El hijo de José Luis Ábalos, Víctor Ábalos, ha ‘cantado’ contra gran parte de la cúpula socialista durante una entrevista en el programa En Boca de Todos, donde ha lanzado graves acusaciones sobre el papel del PSOE en las defensas de algunos de los investigados en los casos de corrupción que sacuden al partido. En su intervención, el hijo del exministro de Transportes aseguró que la formación habría pagado abogados para tratar de controlar determinadas estrategias judiciales.
Víctor Ábalos fue especialmente duro al referirse al presidente del Gobierno, Pedro Sánchez, del que puso en duda que pudiera desconocer lo que estaba ocurriendo a su alrededor. «No seamos ingenuos», afirmó, antes de cuestionar la idea de un jefe del Ejecutivo aislado de las informaciones internas del partido o de los asuntos que afectan a miembros de su entorno político.
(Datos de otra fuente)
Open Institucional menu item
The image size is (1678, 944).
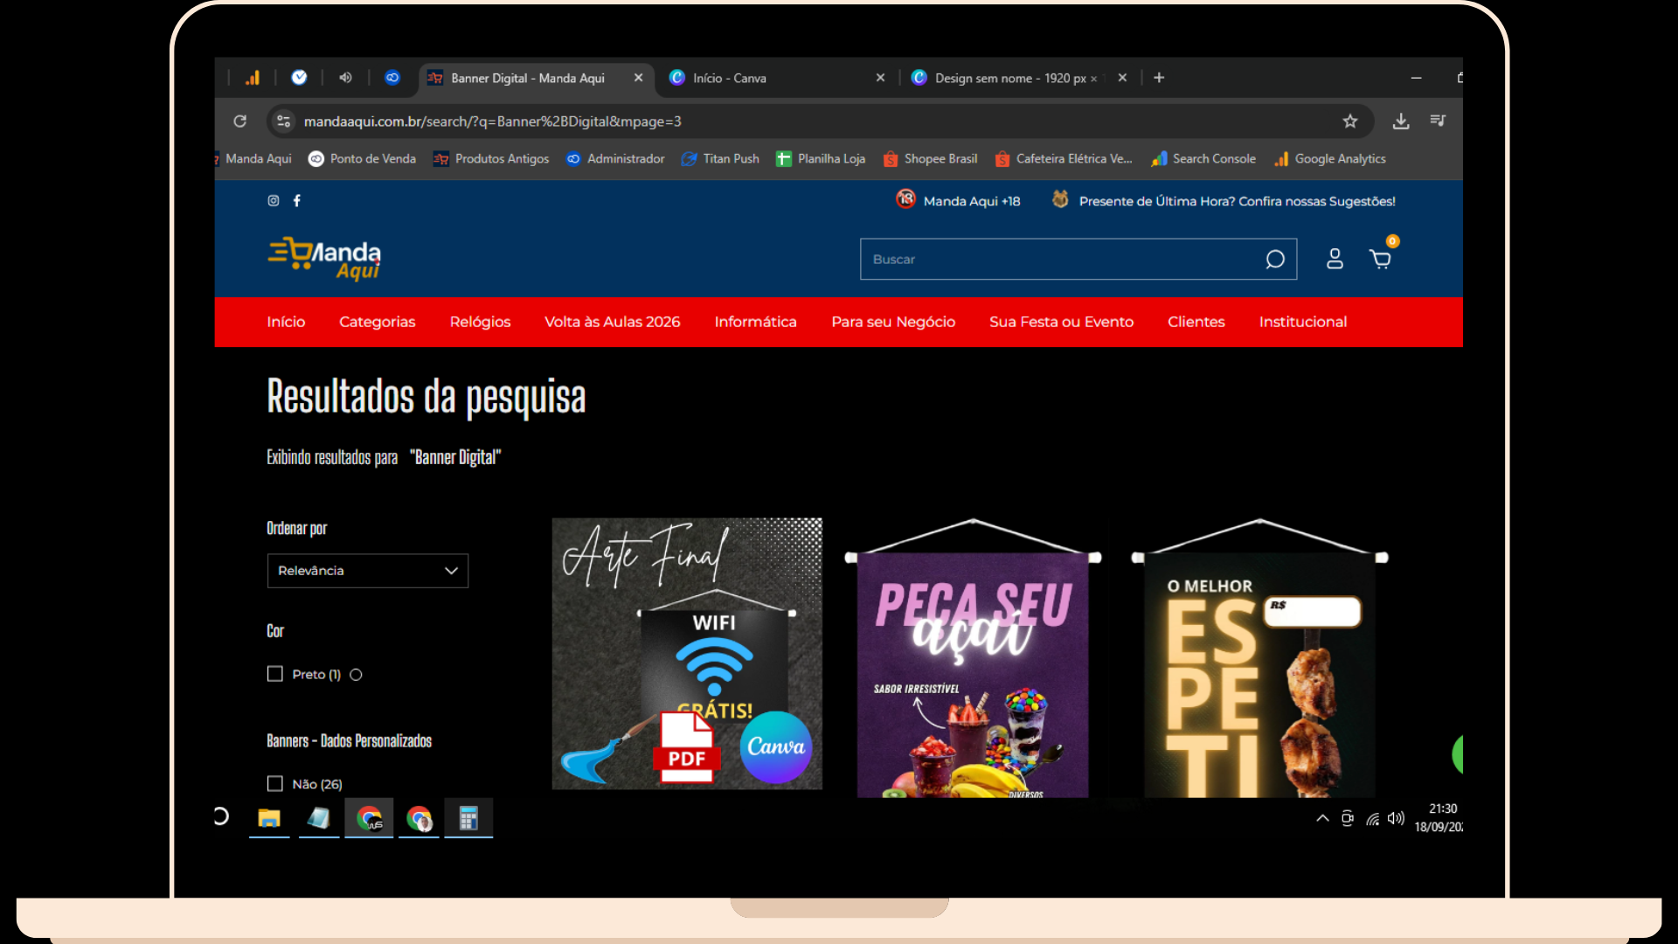click(x=1302, y=322)
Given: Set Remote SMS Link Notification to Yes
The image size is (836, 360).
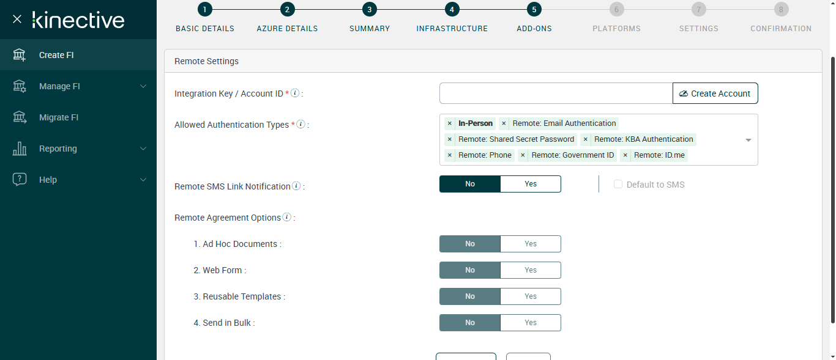Looking at the screenshot, I should click(x=530, y=184).
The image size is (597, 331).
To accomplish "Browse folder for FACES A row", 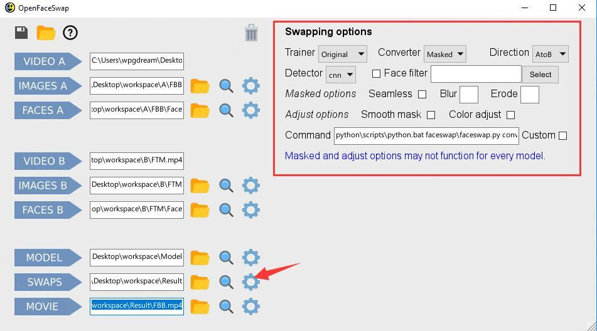I will (200, 110).
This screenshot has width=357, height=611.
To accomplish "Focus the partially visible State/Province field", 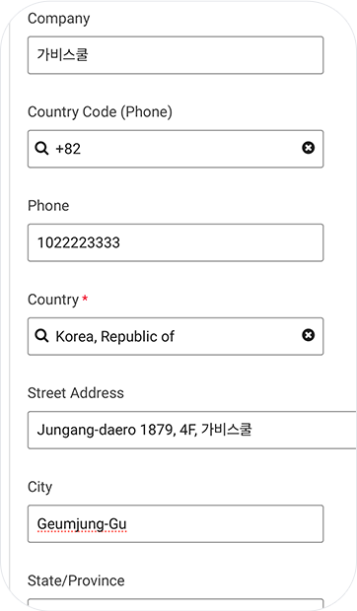I will point(176,605).
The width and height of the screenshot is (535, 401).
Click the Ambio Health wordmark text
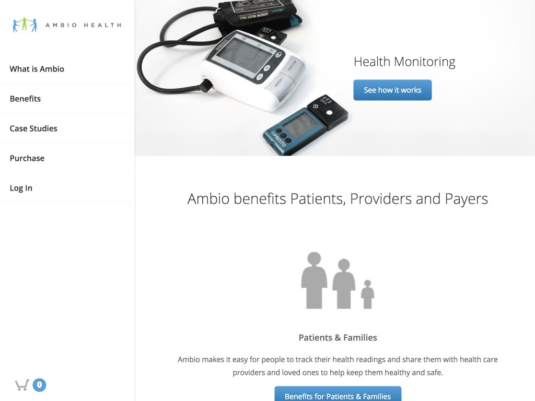84,25
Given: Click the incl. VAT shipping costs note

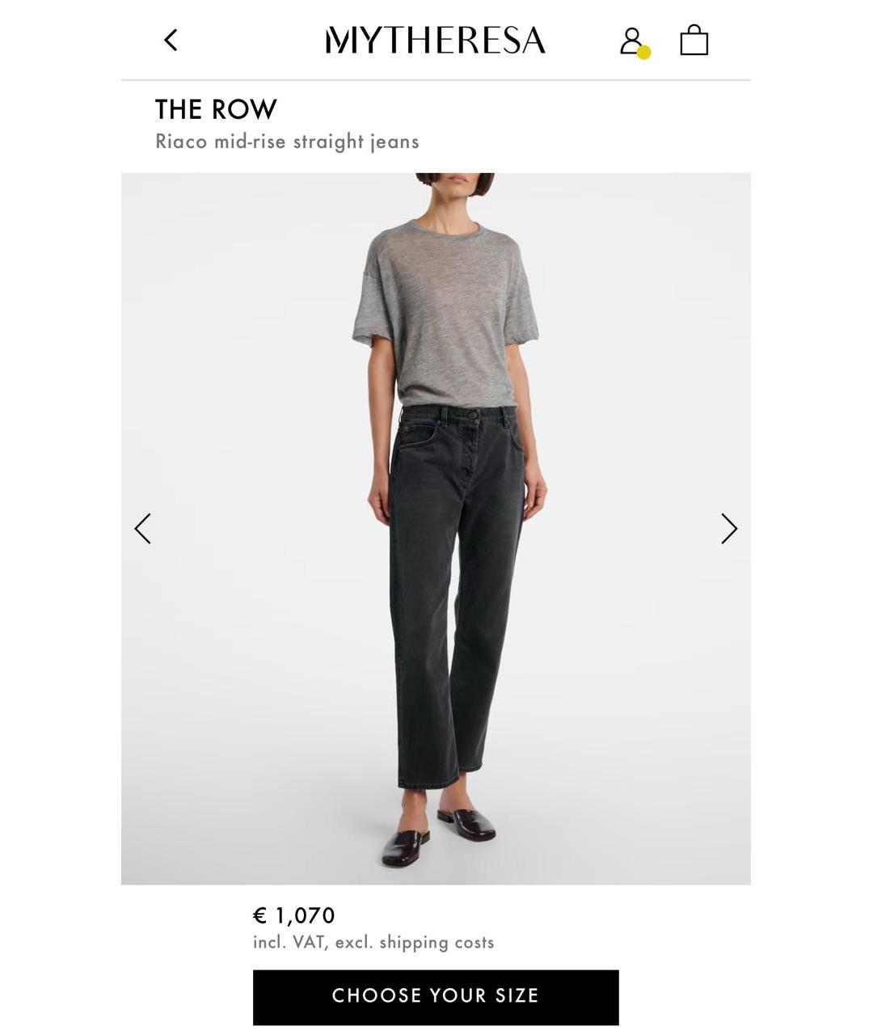Looking at the screenshot, I should [x=373, y=942].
El hijo del exdirigente socialista sostuvo que resulta «imposible» que un presidente del Gobierno no tenga conocimiento de determinadas cuestiones cuando, según su versión, sí le llegan datos sobre la vida privada de ministros o sobre los negocios de familiares de altos cargos. En ese punto, defendió que sus actividades empresariales eran «legales» y censuró que se utilizara esa información mientras otros asuntos quedaban sin explicación pública.
Durante la entrevista, Víctor Ábalos afirmó que dentro del PSOE existen dinámicas de información y contrainformación entre distintos sectores internos. Según su análisis, al presidente le llegarían versiones por varias vías y su responsabilidad sería gestionar esas informaciones. Sin embargo, acusó a Sánchez de utilizarlas en beneficio propio y de apartar a quienes considera un lastre político cuando conviene a sus intereses.
Las declaraciones más graves llegaron cuando el hijo de José Luis Ábalos señaló directamente al Partido Socialista por haber pagado abogados de varias personas vinculadas a causas judiciales. «Estoy acusando al Partido Socialista de que ha pagado abogados», dijo, antes de añadir que entre esas defensas estaría la de su padre.
En concreto, Víctor Ábalos se refirió al abogado Aníbal, de quien aseguró que cobró del PSOE. «Aníbal le pagaba el PSOE. Aníbal cobró del Partido Socialista», afirmó durante la entrevista. El hijo del exministro añadió que, según su versión, esa circunstancia terminará acreditándose y que lo más difícil será demostrar el origen del dinero que, presuntamente, habría salido en efectivo.
El entrevistado también apuntó a otros abogados que, según dijo, habrían estado en situaciones similares. Mencionó el caso de Oliver, letrado vinculado a Koldo, y sugirió que la clave está en preguntarse por qué ni Koldo ni su padre continúan actualmente con esos representantes legales. Para Víctor Ábalos, ese cambio demostraría que ambos detectaron una maniobra de control.
Según su relato, José Luis Ábalos habría comprendido pronto que la estrategia buscaba condicionarle. «Mi padre ve rápido la jugada», aseguró. A su juicio, el PSOE habría intentado «maniatar» al exministro y controlar los tiempos de su defensa, hasta que Ábalos entendió que podía acabar cargando solo con las consecuencias políticas y judiciales del caso.
Víctor Ábalos sostuvo que su padre cambió de abogado al percibir que la dirección socialista pretendía dejarle aislado. Según explicó, el exministro habría llegado a la conclusión de que el partido buscaba que él asumiera en solitario el desgaste de la causa, mientras desde el entorno socialista se mantenía el control de los movimientos procesales.
El hijo del exministro también introdujo otro elemento de enorme gravedad. Aseguró que dos meses antes del cese de José Luis Ábalos, en junio de 2021, José Bono le habría advertido de que «el chico que siempre le acompañaba» (Koldo García) tenía intervenidas sus llamadas. Víctor Ábalos reclamó al Gobierno que explique si esa afirmación es cierta y bajo qué circunstancias se produjo esa supuesta investigación.
«A mi padre se le ha investigado», afirmó de forma tajante. Con esa frase, Víctor Ábalos elevó el tono de sus acusaciones y situó la presión sobre el Ejecutivo, al que pidió explicaciones sobre las supuestas maniobras internas que habrían rodeado la caída política del exministro.
La intervención de Víctor Ábalos abre un nuevo frente en la crisis que afecta al PSOE por los distintos procedimientos judiciales en curso. Sus palabras apuntan no solo a una estrategia de control político sobre determinados investigados, sino también a una posible utilización de abogados y de información sensible para modular las defensas y los tiempos de cada causa.